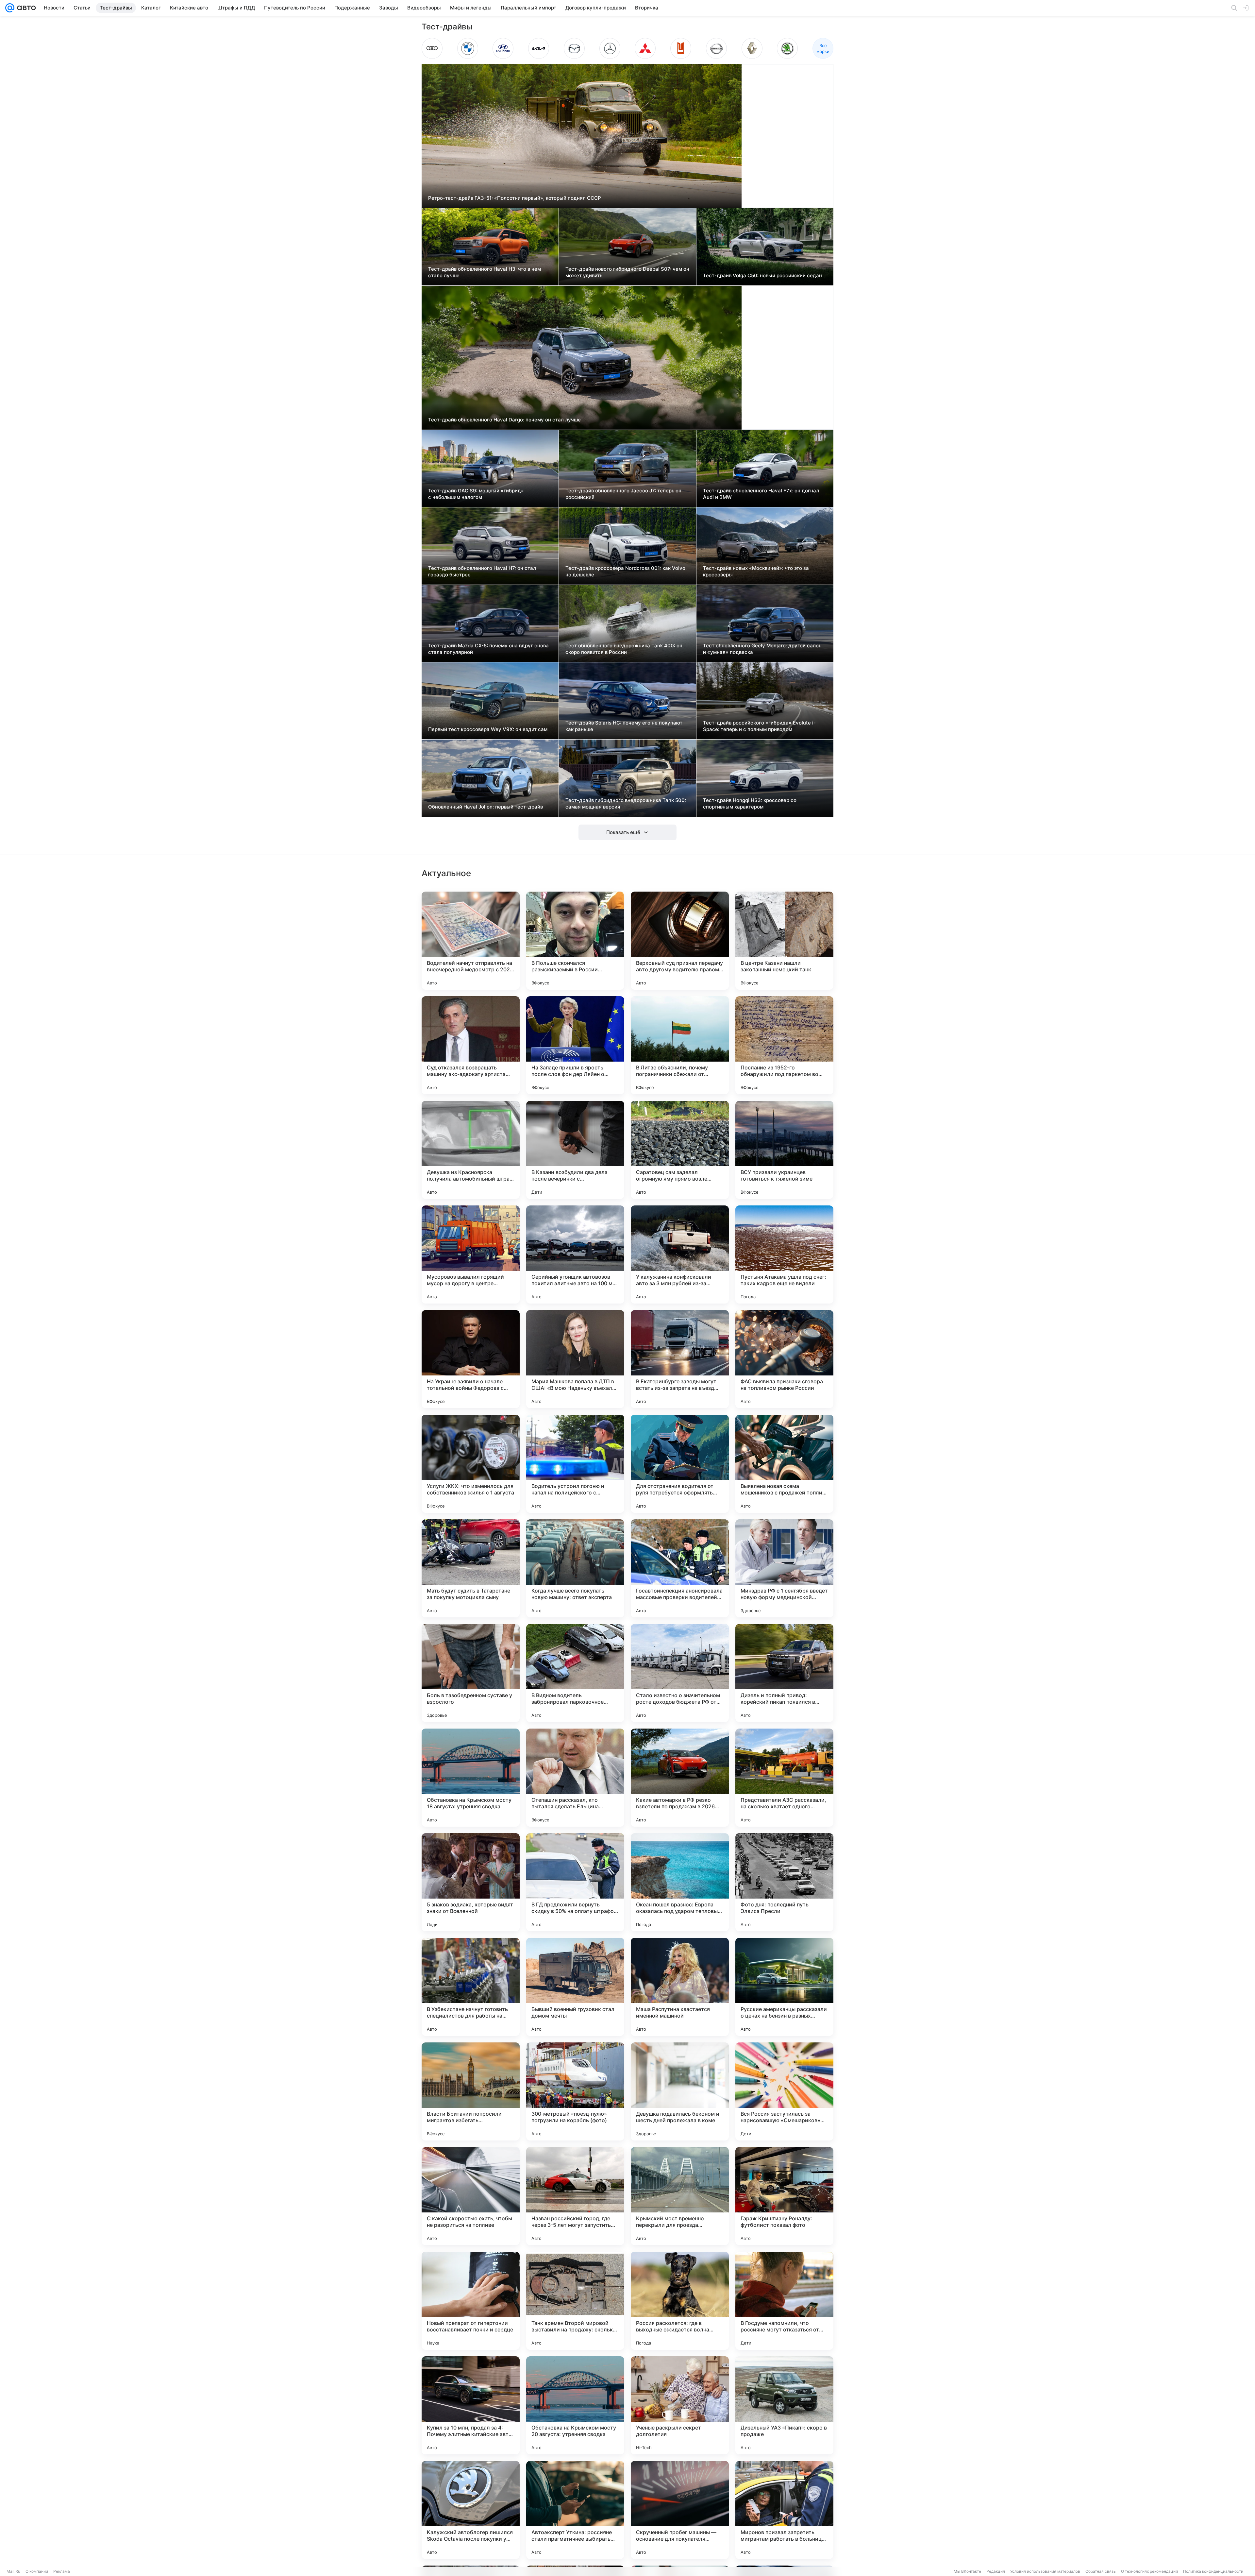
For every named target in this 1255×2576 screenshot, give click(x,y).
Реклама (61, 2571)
---
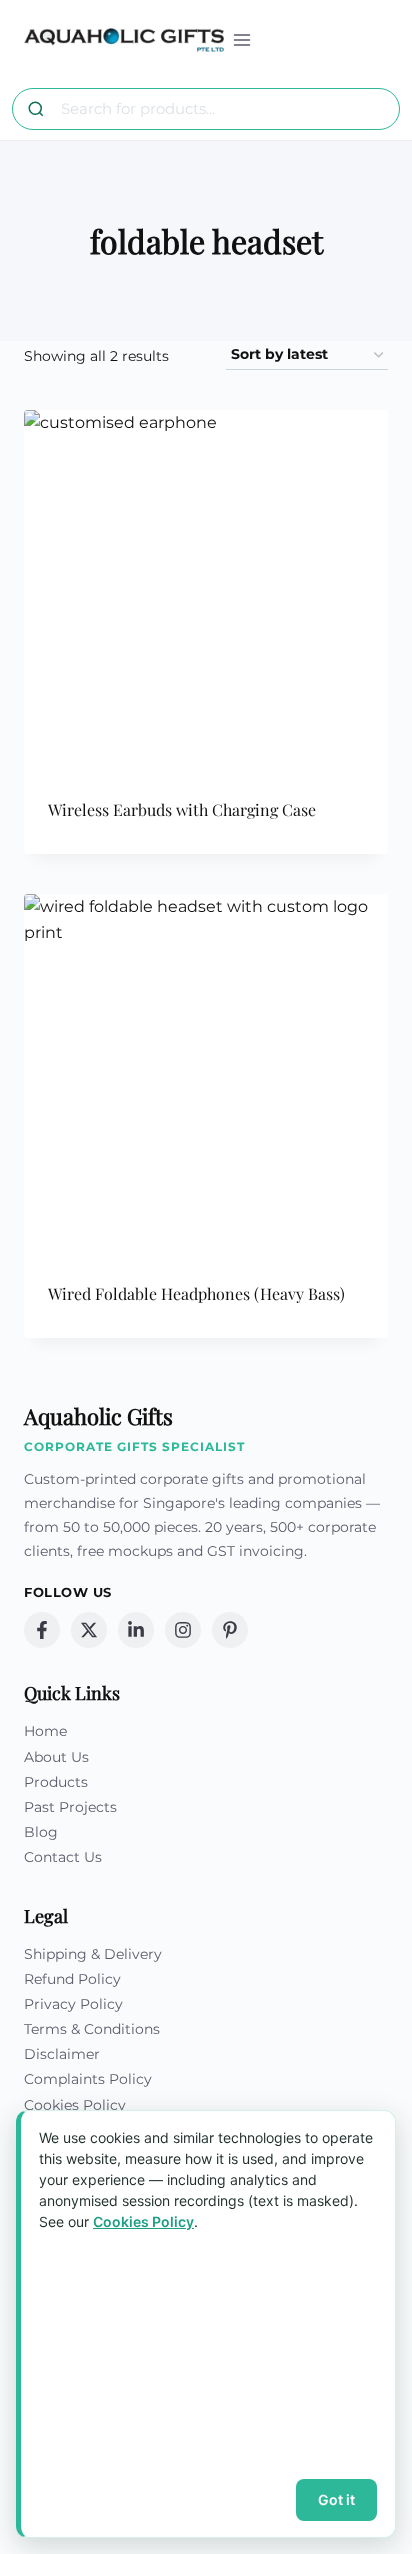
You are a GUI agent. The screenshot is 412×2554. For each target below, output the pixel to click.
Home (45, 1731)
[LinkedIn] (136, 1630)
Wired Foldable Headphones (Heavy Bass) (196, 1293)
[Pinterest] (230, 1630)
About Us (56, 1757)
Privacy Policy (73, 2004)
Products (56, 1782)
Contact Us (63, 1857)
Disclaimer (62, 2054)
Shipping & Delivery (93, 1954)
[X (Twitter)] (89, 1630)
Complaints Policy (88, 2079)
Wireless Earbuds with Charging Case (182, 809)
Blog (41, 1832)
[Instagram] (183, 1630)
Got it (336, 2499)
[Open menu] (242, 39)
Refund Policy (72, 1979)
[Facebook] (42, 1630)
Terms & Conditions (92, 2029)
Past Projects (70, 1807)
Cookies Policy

● EXERCISE:
Using the data above, reproduce exactly the lines between those holding "For every named" and "Реклама (61, 2571)", inclusive, and no others.

● TASK RESULT:
For every named target in this 1255×2576 screenshot, give click(x,y).
Реклама (61, 2571)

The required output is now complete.